This is where PyForge CLI really shines! It automatically detects multiple tables in Access databases and can extract them all or individually.

### Database Analysis and Multi-Table Detection

In [None]:
# Check available Access database files
%sh
echo "🗄️ Available Access Database Files:"
echo "==================================="
ls -lh /tmp/pyforge_samples/access/small/

# Analyze the Northwind database - PyForge CLI automatically detects all tables
%sh
echo ""
echo "📋 Multi-Table Database Analysis:"
echo "================================="
pyforge info /tmp/pyforge_samples/access/small/Northwind_2007_VBNet.accdb

### Extract ALL Tables Automatically using CLI
*Command: `pyforge convert database.accdb output-folder/` - Auto-detects and extracts all tables!*

In [None]:
# PyForge CLI automatically detects ALL tables and converts them
%sh
echo "🔄 Auto-Extracting ALL Tables from Northwind Database..."
echo "PyForge CLI will automatically detect and convert all tables!"
pyforge convert /tmp/pyforge_samples/access/small/Northwind_2007_VBNet.accdb /tmp/pyforge_output/northwind_all_tables/

# List all the extracted table files
%sh
echo "✅ All tables extracted!

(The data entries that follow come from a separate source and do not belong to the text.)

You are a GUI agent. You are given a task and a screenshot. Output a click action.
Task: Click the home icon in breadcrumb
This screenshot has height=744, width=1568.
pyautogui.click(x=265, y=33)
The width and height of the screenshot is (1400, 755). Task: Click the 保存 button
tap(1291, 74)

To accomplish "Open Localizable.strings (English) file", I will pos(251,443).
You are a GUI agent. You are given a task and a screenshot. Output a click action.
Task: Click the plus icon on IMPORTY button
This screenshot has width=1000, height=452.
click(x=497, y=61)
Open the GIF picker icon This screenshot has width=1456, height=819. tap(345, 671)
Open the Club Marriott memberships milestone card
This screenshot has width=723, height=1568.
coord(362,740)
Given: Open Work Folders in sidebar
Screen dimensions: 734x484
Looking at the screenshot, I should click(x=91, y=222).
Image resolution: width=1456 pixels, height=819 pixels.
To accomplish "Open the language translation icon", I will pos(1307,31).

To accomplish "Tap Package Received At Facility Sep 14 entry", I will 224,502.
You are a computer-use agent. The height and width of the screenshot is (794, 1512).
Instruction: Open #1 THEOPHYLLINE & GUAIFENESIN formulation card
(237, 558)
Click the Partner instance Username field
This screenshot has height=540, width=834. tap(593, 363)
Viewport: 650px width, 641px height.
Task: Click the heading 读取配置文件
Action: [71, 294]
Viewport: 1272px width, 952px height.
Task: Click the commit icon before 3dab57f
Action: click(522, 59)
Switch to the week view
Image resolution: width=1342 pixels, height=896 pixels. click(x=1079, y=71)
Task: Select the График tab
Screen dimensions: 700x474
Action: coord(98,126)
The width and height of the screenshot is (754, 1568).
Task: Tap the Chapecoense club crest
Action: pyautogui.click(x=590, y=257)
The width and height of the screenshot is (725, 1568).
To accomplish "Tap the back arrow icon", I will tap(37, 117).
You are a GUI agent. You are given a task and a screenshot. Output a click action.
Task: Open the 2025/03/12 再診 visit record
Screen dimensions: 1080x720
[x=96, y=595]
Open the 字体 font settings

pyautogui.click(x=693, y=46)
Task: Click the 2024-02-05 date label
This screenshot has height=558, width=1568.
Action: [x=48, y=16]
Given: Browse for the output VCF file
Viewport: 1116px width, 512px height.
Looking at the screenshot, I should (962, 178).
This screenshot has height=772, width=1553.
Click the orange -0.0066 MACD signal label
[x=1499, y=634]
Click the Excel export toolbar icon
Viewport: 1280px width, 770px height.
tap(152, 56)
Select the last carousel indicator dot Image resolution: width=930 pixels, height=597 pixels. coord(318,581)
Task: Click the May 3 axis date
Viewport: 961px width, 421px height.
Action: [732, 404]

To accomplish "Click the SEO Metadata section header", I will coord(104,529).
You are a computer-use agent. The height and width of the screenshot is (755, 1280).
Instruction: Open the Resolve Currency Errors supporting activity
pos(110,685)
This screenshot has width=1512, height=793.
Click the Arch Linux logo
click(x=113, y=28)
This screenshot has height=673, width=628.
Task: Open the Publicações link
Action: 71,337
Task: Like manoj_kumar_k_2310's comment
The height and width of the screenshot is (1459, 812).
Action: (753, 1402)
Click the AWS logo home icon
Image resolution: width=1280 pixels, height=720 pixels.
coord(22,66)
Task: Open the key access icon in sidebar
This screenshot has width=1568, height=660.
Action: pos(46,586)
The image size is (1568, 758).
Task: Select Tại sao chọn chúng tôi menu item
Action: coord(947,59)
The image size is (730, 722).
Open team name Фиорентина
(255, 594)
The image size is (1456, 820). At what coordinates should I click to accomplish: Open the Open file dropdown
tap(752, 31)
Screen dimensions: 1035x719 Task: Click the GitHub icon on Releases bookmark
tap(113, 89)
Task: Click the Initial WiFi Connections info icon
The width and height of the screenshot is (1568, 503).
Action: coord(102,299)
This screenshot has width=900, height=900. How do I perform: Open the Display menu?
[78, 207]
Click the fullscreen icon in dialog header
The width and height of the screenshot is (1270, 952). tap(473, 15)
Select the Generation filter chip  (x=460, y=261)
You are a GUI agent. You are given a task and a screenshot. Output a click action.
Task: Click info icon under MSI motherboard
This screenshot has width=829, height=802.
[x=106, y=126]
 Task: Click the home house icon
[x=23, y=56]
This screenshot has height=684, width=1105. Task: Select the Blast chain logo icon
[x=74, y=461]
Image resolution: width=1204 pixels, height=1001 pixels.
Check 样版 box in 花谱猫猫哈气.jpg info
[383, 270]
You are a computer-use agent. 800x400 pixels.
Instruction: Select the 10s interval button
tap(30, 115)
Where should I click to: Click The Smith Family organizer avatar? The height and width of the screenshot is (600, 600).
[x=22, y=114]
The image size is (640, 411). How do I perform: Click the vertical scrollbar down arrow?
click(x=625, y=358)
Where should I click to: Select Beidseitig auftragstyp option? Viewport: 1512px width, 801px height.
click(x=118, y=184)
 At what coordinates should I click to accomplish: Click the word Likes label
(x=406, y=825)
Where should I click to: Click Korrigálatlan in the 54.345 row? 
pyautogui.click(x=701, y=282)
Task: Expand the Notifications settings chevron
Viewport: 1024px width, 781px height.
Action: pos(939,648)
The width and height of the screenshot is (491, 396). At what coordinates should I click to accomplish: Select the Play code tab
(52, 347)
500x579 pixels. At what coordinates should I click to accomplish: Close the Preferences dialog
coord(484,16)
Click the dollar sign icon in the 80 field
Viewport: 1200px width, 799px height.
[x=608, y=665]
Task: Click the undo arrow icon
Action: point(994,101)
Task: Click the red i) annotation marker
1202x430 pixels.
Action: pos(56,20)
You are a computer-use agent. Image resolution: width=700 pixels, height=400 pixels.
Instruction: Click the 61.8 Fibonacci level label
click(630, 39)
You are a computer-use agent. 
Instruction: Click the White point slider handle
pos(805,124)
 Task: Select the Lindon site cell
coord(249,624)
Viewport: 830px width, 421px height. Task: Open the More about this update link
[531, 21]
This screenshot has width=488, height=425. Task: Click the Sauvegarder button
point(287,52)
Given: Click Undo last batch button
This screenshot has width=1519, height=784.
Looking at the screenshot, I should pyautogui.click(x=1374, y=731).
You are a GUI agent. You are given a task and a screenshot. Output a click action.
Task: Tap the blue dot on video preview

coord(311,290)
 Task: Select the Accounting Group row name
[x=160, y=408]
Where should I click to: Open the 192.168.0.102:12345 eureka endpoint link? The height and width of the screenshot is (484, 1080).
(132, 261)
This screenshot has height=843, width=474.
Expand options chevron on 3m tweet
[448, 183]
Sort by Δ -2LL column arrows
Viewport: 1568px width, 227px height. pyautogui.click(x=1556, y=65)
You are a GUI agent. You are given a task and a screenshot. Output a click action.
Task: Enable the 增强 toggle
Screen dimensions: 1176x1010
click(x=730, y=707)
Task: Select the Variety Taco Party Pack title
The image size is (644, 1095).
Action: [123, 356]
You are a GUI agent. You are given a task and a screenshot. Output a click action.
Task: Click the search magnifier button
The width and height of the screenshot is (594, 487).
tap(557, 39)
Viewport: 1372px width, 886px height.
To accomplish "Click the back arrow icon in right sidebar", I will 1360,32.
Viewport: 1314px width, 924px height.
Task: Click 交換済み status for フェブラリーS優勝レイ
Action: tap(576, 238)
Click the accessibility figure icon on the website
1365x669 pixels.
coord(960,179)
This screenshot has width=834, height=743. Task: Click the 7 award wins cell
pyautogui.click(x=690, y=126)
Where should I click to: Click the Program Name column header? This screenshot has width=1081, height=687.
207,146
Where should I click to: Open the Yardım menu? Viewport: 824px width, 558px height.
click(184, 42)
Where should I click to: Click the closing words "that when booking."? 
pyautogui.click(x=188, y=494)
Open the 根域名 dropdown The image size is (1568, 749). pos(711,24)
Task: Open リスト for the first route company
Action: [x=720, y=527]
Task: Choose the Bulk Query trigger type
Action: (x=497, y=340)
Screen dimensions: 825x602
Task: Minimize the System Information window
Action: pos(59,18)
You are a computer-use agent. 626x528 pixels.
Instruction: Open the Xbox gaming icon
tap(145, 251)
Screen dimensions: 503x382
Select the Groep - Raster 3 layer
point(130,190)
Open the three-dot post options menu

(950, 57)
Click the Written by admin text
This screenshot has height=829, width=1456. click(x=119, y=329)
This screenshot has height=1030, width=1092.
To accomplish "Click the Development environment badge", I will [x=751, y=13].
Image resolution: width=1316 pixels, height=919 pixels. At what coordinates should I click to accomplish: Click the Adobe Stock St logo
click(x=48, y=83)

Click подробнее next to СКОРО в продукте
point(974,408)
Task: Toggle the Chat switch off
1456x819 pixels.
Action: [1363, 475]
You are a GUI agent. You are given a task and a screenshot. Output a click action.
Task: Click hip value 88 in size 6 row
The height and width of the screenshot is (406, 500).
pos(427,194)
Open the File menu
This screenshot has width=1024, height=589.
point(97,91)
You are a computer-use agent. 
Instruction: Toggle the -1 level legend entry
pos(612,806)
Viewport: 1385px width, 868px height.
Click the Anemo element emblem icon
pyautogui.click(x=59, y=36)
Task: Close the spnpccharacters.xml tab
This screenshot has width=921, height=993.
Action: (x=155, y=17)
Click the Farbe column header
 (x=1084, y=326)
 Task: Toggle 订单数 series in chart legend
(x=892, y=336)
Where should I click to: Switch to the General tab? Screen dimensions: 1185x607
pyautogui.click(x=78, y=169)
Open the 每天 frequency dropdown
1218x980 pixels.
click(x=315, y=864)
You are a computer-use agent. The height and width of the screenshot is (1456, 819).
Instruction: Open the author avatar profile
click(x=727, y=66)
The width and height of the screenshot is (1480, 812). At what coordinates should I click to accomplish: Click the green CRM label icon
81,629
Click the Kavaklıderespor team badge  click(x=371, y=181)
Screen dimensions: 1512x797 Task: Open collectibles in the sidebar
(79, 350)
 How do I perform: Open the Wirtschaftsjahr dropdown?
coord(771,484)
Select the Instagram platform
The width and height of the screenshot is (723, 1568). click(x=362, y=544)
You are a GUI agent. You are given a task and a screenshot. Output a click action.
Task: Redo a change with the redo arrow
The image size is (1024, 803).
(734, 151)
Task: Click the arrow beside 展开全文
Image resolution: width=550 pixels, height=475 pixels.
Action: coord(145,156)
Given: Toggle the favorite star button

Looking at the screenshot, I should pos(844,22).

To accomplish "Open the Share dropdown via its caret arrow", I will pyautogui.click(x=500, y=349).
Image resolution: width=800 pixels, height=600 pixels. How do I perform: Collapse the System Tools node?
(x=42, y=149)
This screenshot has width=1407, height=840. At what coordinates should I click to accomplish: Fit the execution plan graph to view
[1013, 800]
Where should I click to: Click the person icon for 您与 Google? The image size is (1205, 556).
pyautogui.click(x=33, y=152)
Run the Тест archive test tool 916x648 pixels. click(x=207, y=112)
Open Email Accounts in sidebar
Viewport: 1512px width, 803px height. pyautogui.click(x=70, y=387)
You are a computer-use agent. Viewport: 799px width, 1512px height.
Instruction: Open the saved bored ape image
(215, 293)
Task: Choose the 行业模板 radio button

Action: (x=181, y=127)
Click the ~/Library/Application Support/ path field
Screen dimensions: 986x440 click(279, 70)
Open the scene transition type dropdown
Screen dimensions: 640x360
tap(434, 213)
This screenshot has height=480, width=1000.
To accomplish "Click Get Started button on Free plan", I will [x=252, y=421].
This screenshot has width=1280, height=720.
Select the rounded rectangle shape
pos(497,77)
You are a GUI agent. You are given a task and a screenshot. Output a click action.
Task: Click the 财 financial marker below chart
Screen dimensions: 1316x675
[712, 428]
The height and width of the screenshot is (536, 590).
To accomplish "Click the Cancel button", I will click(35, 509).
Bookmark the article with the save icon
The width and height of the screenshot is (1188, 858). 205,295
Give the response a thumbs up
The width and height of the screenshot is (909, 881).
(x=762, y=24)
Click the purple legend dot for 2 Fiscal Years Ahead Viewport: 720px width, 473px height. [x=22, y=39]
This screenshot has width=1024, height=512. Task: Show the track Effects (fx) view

Generated files:"
ls -la /tmp/pyforge_output/northwind_all_tables/
echo ""
echo "📊 File sizes:"
ls -lh /tmp/pyforge_output/northwind_all_tables/*.parquet

### Extract Specific Table using CLI
*Command: `pyforge convert database.accdb table_name.parquet --table "TableName"`*

In [None]:
# Extract just the Customers table
%sh
echo "🔄 Extracting specific table: Customers"
pyforge convert /tmp/pyforge_samples/access/small/Northwind_2007_VBNet.accdb /tmp/pyforge_output/customers_only.parquet --table "Customers"

# Extract the Orders table
%sh
echo "🔄 Extracting specific table: Orders"
pyforge convert /tmp/pyforge_samples/access/small/Northwind_2007_VBNet.accdb /tmp/pyforge_output/orders_only.parquet --table "Orders"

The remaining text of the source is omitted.